* **Tarefas**:
1) Traduza para o inglês a seguinte frase do texto sobre a convalescença: "Pais, empregadores e políticos são muitas vezes coniventes."
2) No texto sobre a convalescença, que significado o Dicionário de Sinónimos atribui à palavra "convalescença"?

* **Texto do exercício**:
--------------------------------------------------

CONVALESCER. AINDA SE LEMBRA DESSA PALAVRA?
Nesta edição de início de ano e em pleno Inverno, deixamos uma sugestão de leitura do conceituado pediatra Mário Cordeiro que nos ajuda a reflectir sobre o equilíbrio entre trabalho e família e muitas outras questões associadas.
O mote, em jeito de provocação, é deixado pelo autor: “As crianças sofrem por não poderem ficar em casa o tempo suficiente para curar as doenças. Pais, empregadores e políticos são muitas vezes coniventes. Continuaremos a assistir a isto?”
CONVALESCER. AINDA SE LEMBRA DESSA PALAVRA?
Convalescença. Lembram-se da palavra? O Dicionário de Sinónimos diz que significa “arribação, melhoras, restabelecimento”. Infelizmente, quase desapareceu do léxico português e, mais grave, da prática do dia-a-dia. Vem isto a propósito dos surtos de doenças, a maioria virais, próprias da época, que afetam muitas crianças. Não sendo doenças graves em crianças saudáveis, as adenoidites, otites, bronquiolites e restantes infeções respiratórias, gastroenterites, gripes, doença “boca-mão-pé”, mononucleose e tantas outras têm “deitado muito abaixo”, quer crianças, quer adolescentes. Sentem-se anormalmente cansados, extenuados, por vezes com tosse seca e metálica, outras com dores de cabeça ou barriga, dores nos músculos das pernas, diarreia, febre ou falta de forças.

--------------------------------------------------

* **Os dados**:

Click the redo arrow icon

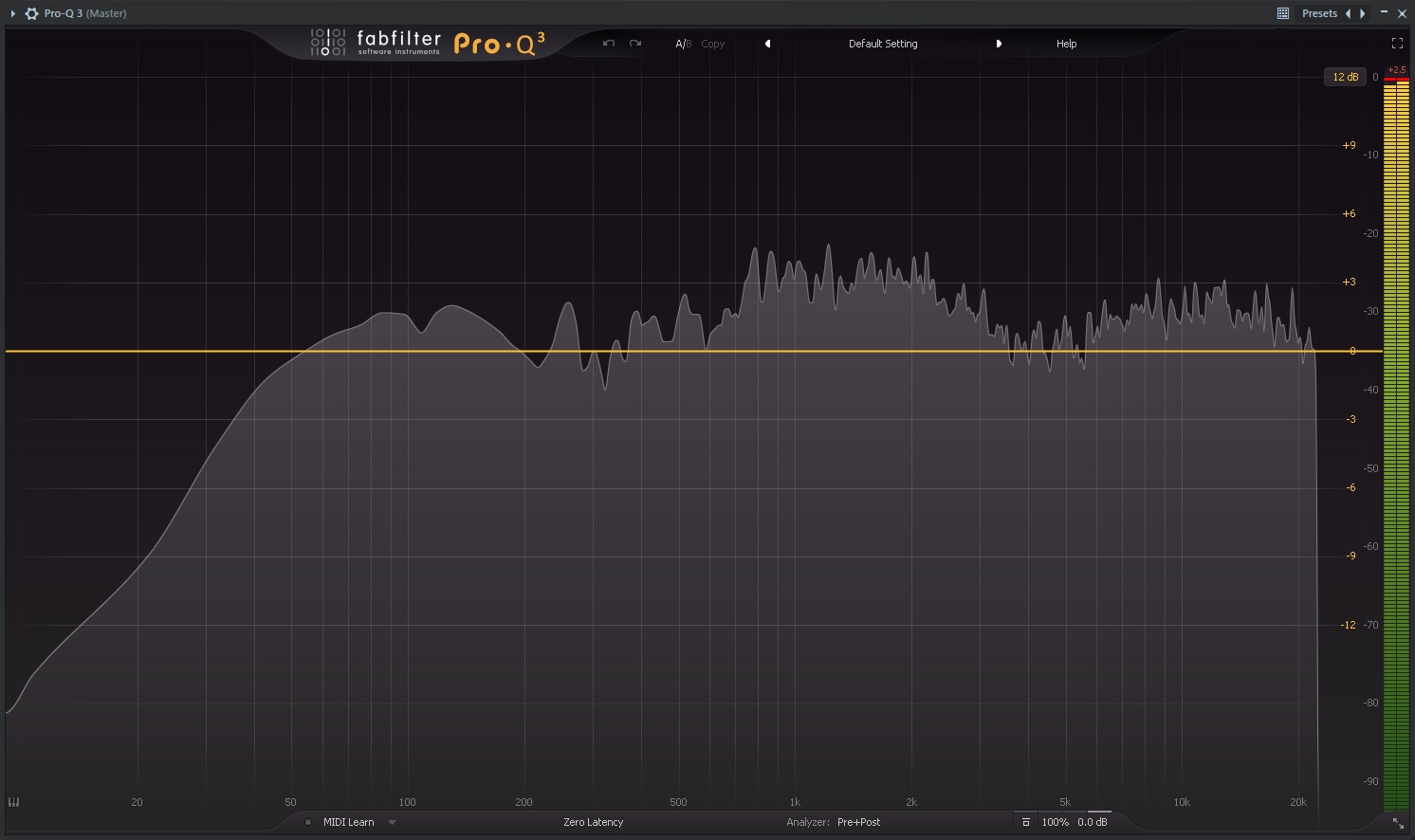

--------------------------------------------------

* **Respostas por tarefa**:
1) Parents, employers and politicians are often complicit.

2) Significa "arribação, melhoras, restabelecimento".